WHAT TO PRODUCE: Please retype every entry, keeping each one exactly as written.

TASK INPUT:
——————

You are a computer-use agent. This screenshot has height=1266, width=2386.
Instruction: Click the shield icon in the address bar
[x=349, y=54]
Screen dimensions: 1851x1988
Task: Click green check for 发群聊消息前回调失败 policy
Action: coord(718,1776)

——————

SOLUTION TO THE PROBLEM:
You are a computer-use agent. This screenshot has height=1266, width=2386.
Instruction: Click the shield icon in the address bar
[x=349, y=54]
Screen dimensions: 1851x1988
Task: Click green check for 发群聊消息前回调失败 policy
Action: coord(718,1776)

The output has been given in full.